Bundling is capitating payments for all the services required for procedures such as specific surgical procedures, including all associated pre-op and post-op care. The costs are kept in line because providers need to stay under the cap to be profitable. They also focus on quality because re-do’s, redundancy, and complications add cost to the service bundle, thereby diminishing profits. Prepare to see bundled payment options available to Workers’ Compensation sooner rather than later.

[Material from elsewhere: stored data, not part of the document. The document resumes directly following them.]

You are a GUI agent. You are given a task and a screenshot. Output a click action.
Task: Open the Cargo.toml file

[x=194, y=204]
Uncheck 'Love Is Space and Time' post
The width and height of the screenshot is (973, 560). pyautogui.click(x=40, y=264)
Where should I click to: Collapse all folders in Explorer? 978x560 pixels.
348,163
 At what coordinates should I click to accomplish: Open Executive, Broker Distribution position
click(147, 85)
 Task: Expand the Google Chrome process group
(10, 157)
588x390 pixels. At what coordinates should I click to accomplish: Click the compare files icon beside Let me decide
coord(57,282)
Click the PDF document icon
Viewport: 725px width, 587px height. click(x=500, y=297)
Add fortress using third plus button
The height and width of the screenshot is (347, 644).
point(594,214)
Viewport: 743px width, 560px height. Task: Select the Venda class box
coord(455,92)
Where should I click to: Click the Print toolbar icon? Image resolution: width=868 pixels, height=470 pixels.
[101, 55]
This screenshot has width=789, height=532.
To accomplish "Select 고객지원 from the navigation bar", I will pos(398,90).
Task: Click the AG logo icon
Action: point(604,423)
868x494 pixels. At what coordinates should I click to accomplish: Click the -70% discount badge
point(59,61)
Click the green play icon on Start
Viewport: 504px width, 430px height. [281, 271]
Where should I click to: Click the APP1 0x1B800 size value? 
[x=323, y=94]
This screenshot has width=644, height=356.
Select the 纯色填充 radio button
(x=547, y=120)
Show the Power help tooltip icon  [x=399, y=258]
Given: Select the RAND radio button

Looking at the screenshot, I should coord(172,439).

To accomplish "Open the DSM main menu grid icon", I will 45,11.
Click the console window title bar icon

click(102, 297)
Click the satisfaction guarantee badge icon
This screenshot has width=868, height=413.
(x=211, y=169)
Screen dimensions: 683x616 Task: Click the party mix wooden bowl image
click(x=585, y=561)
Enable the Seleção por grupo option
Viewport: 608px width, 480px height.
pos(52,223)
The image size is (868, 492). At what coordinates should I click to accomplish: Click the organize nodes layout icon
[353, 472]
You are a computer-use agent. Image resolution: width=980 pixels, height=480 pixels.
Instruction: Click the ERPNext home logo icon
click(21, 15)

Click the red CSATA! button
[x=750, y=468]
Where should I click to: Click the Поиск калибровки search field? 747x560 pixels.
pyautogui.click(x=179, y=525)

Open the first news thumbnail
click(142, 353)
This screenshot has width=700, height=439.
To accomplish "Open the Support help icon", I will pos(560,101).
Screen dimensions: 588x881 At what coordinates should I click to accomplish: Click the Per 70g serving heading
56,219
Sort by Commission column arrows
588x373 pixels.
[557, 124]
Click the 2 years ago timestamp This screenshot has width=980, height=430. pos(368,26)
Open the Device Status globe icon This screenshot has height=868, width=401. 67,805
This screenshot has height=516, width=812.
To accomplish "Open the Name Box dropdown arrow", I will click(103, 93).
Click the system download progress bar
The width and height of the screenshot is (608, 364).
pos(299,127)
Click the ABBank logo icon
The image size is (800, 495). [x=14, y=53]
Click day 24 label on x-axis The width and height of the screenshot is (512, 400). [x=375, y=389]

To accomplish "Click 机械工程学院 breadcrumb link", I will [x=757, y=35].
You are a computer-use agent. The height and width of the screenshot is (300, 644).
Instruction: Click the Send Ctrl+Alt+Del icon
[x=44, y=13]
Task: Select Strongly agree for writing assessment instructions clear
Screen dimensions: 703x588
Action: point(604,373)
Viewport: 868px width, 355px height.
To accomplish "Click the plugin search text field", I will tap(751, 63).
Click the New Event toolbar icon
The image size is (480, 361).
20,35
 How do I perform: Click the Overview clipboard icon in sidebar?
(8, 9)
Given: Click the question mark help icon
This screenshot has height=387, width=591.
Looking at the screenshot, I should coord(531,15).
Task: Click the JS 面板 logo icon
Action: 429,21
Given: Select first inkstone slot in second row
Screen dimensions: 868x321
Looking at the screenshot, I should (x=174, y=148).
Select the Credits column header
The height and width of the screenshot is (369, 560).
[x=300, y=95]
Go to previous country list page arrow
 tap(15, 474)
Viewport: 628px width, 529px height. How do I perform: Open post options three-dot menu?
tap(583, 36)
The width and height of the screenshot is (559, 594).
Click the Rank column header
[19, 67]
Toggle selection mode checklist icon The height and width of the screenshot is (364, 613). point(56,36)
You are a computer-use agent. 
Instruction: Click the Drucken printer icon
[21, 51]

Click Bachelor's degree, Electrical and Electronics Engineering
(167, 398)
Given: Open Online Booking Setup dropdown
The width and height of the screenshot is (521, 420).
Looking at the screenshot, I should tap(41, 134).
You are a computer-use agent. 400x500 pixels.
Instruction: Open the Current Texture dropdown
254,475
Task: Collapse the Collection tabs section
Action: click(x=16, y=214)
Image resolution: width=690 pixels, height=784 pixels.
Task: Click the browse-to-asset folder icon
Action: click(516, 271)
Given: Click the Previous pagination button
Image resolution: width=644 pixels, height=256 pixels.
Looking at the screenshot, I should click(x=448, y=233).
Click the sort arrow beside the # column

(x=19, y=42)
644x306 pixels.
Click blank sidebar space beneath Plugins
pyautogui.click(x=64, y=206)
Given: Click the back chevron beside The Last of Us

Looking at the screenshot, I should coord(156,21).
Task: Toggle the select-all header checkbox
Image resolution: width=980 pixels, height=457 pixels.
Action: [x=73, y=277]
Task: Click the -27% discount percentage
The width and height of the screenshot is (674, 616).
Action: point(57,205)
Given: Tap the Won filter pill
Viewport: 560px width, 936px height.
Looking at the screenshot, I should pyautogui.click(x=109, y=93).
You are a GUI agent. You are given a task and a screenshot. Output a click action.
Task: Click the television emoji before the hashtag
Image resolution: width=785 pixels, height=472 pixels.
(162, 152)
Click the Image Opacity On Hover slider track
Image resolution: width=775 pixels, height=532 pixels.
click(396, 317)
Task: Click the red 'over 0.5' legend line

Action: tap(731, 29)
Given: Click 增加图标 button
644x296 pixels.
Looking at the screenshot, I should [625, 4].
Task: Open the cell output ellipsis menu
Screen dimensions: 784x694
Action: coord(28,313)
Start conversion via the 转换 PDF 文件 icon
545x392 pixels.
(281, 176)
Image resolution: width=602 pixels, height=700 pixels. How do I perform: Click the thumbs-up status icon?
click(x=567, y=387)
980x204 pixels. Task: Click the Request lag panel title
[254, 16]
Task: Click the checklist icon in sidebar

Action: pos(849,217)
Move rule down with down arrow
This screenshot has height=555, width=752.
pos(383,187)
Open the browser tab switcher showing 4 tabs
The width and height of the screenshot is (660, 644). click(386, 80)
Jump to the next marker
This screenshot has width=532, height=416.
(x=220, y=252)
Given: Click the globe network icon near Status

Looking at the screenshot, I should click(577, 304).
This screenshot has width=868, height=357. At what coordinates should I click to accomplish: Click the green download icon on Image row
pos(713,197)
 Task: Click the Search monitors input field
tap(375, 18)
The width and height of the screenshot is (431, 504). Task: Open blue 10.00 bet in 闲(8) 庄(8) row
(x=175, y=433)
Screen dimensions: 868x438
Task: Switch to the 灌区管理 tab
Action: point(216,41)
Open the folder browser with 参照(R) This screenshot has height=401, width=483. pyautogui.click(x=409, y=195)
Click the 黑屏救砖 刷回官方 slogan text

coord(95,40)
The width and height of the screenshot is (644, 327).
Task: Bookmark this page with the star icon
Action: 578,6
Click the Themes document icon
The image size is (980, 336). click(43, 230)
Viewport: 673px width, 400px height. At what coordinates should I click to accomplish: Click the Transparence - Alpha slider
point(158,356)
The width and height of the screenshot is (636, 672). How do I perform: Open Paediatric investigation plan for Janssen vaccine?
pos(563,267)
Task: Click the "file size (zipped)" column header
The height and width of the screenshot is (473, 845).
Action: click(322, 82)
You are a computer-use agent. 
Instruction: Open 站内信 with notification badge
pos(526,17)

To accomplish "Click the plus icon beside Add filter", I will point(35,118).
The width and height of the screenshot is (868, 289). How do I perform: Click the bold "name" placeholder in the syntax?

     6.    Information technology

The data in Workers’ Compensation, while siloed, is all organized around individual claims and injured workers. When the data is integrated at the claim level, patient experience, provider performance, outcome, and cost analysis opportunities are unlimited. The more comprehensive and accurate the data, the greater the opportunity for gain.

Those who cling to traditional seat-of-the-pants medical management will be left behind. Those in group health may be hampered by slow regulatory change, organizational upheaval, and resistant providers, while Workers’ Compensation payers are free to adopt transformative value measures now. Organizations that progress rapidly to implement the value agenda will reap huge benefits. 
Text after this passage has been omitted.